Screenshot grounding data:

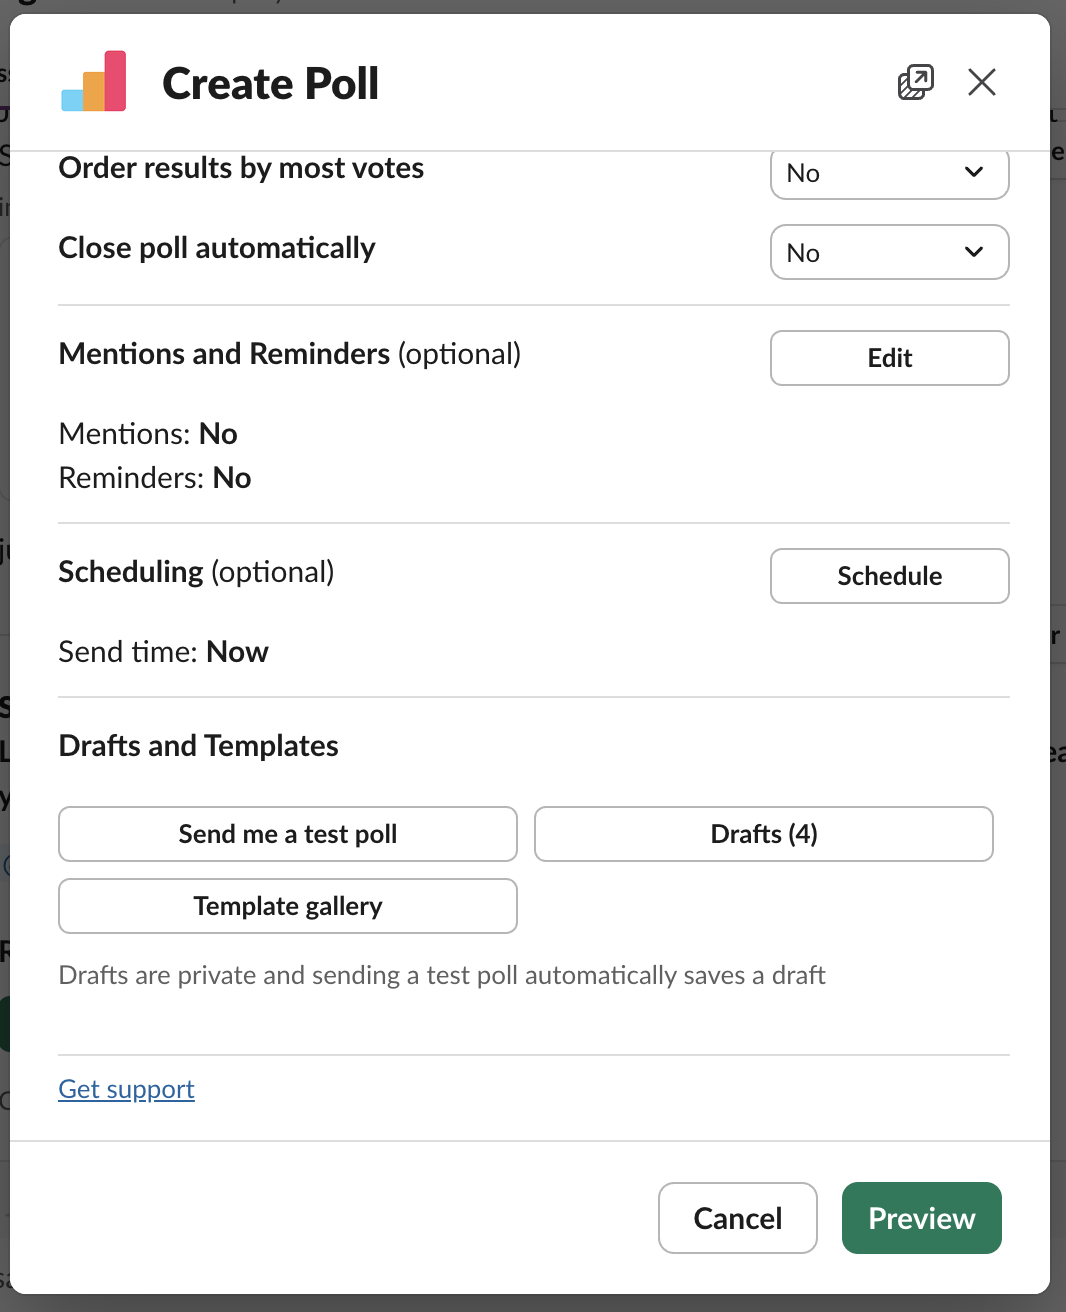The image size is (1066, 1312).
Task: Click the colorful bar chart poll logo
Action: pyautogui.click(x=94, y=82)
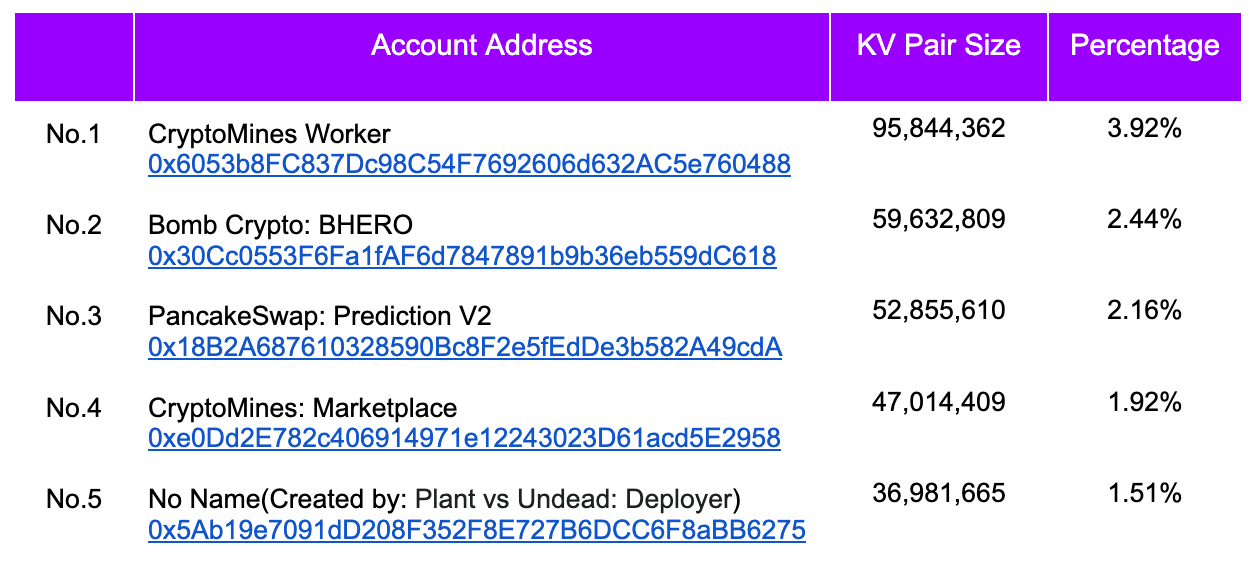
Task: Click the KV pair size 47,014,409
Action: (x=939, y=402)
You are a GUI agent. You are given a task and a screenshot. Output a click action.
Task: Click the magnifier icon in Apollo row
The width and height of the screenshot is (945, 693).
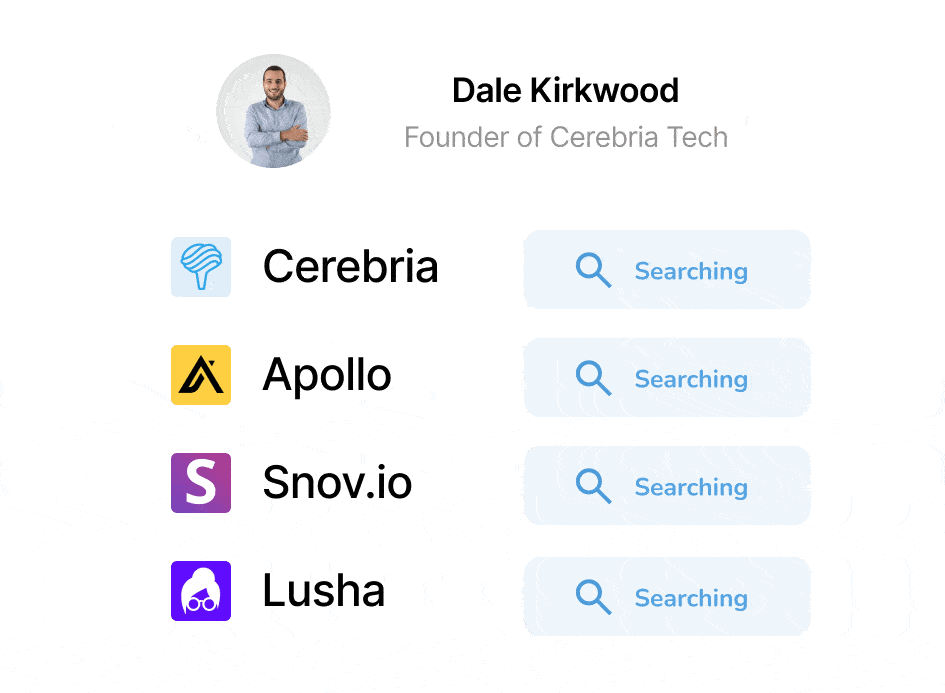[x=593, y=378]
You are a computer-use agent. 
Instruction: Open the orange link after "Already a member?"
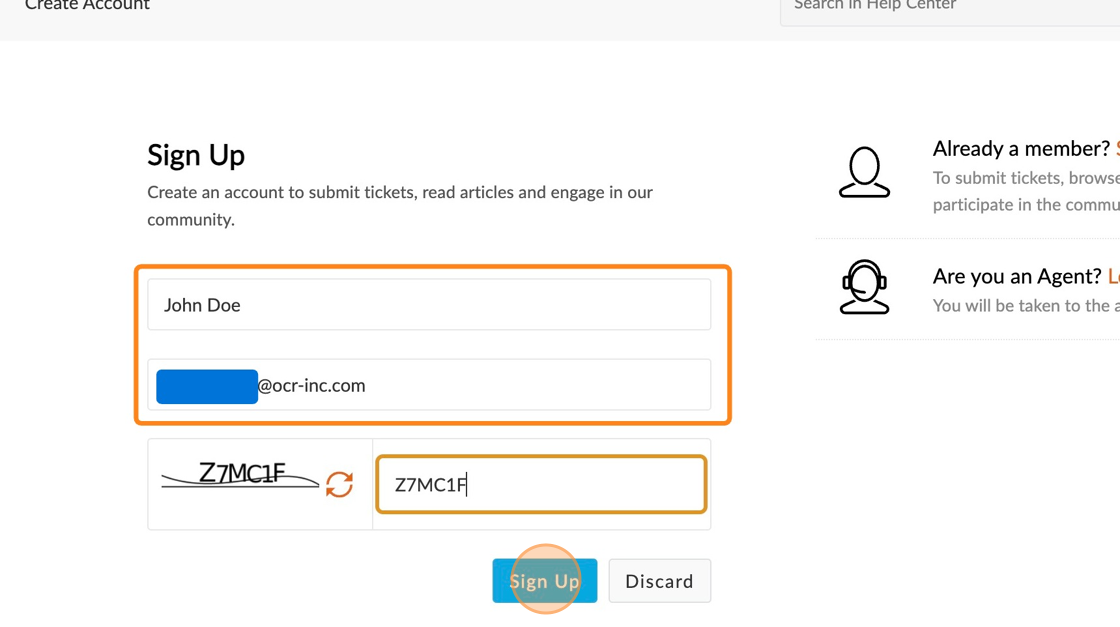pyautogui.click(x=1116, y=149)
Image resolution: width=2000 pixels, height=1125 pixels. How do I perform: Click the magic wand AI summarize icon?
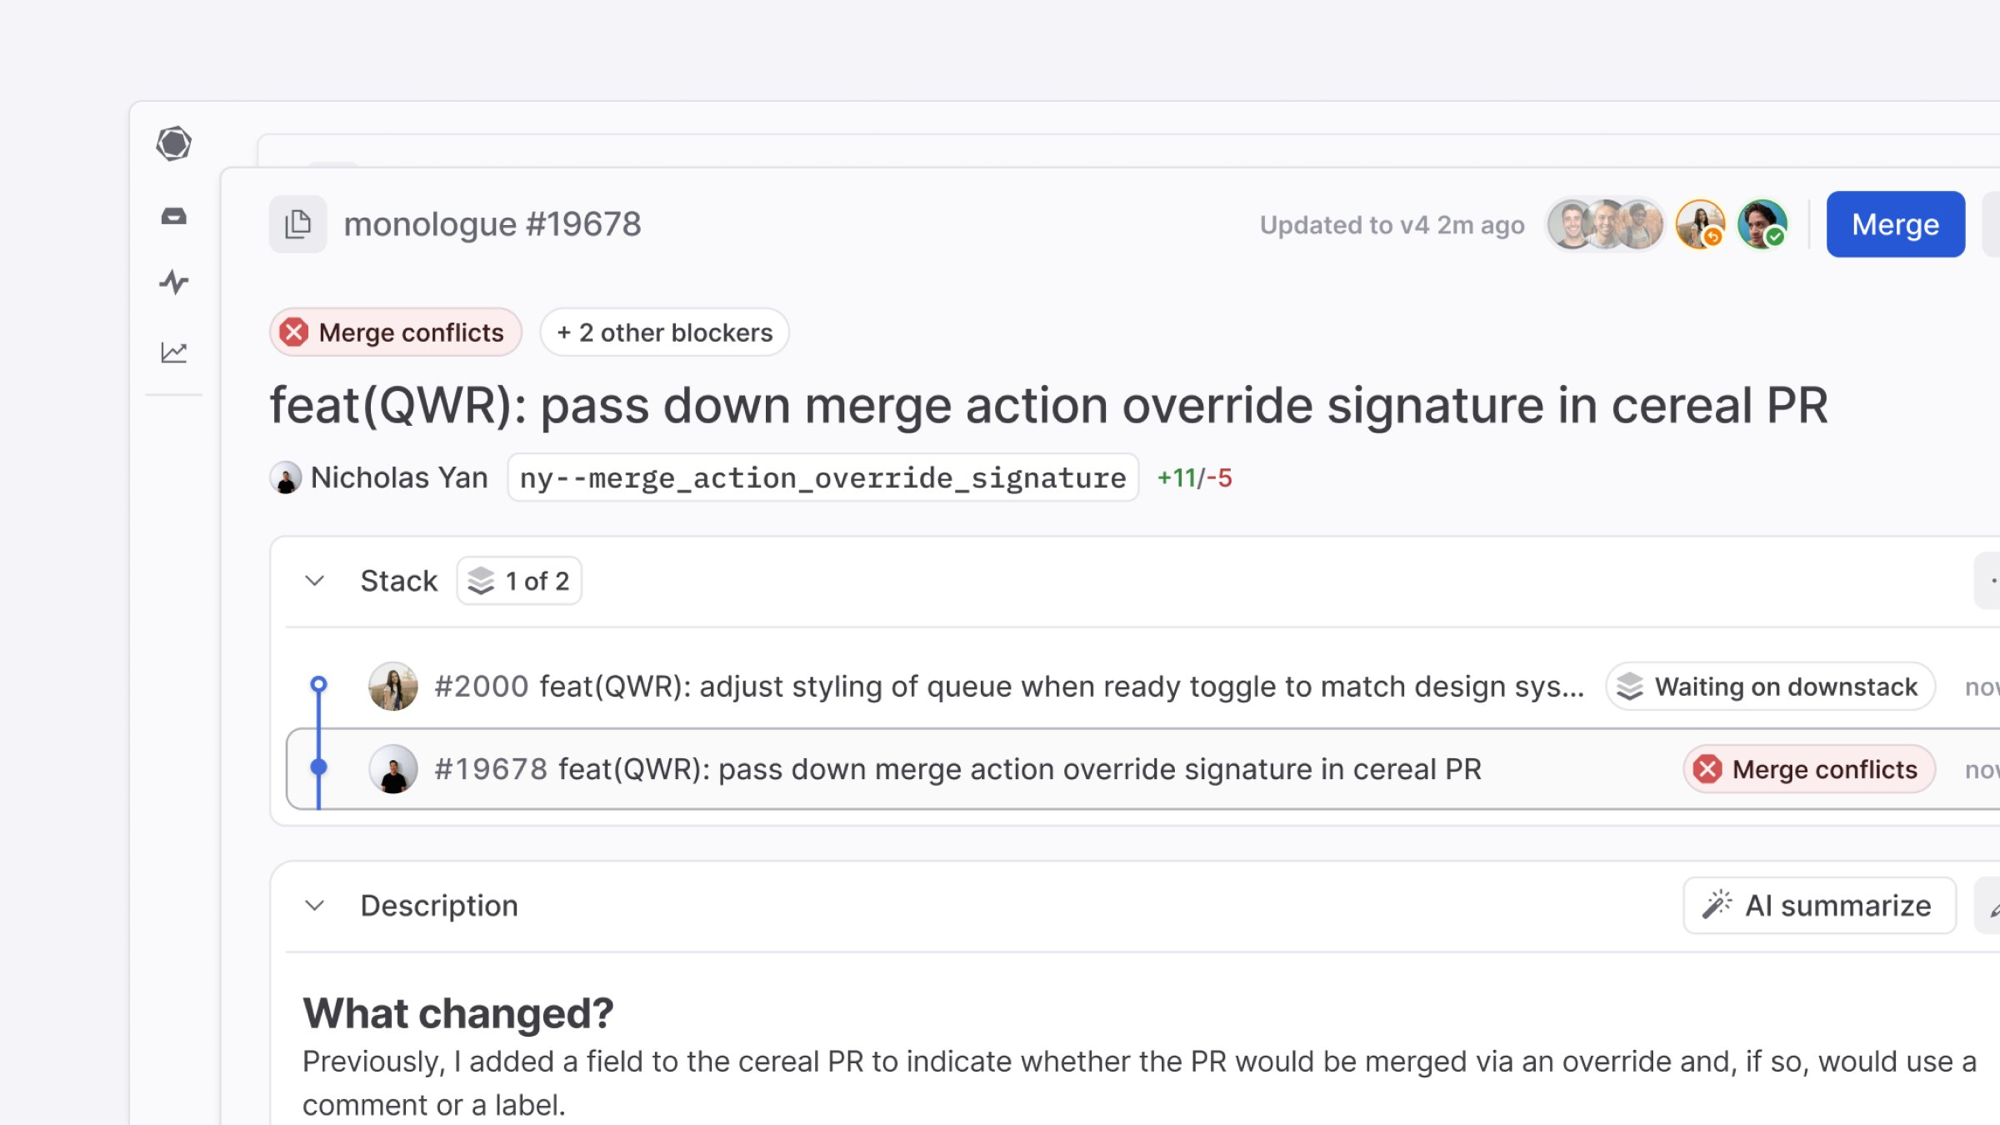point(1717,905)
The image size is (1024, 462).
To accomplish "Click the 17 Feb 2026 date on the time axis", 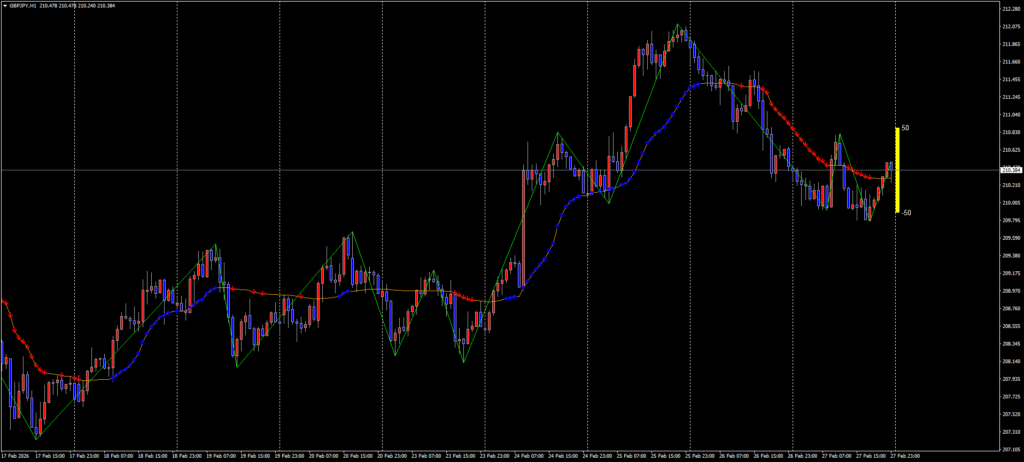I will [16, 454].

● **About this exercise**
Find every line of the data that includes the string "agent". Copy each of those lines.

● **Solution to the exercise**
You are a GUI agent. You are given a task and a screenshot. Output a click action.
You are a computer-use agent. 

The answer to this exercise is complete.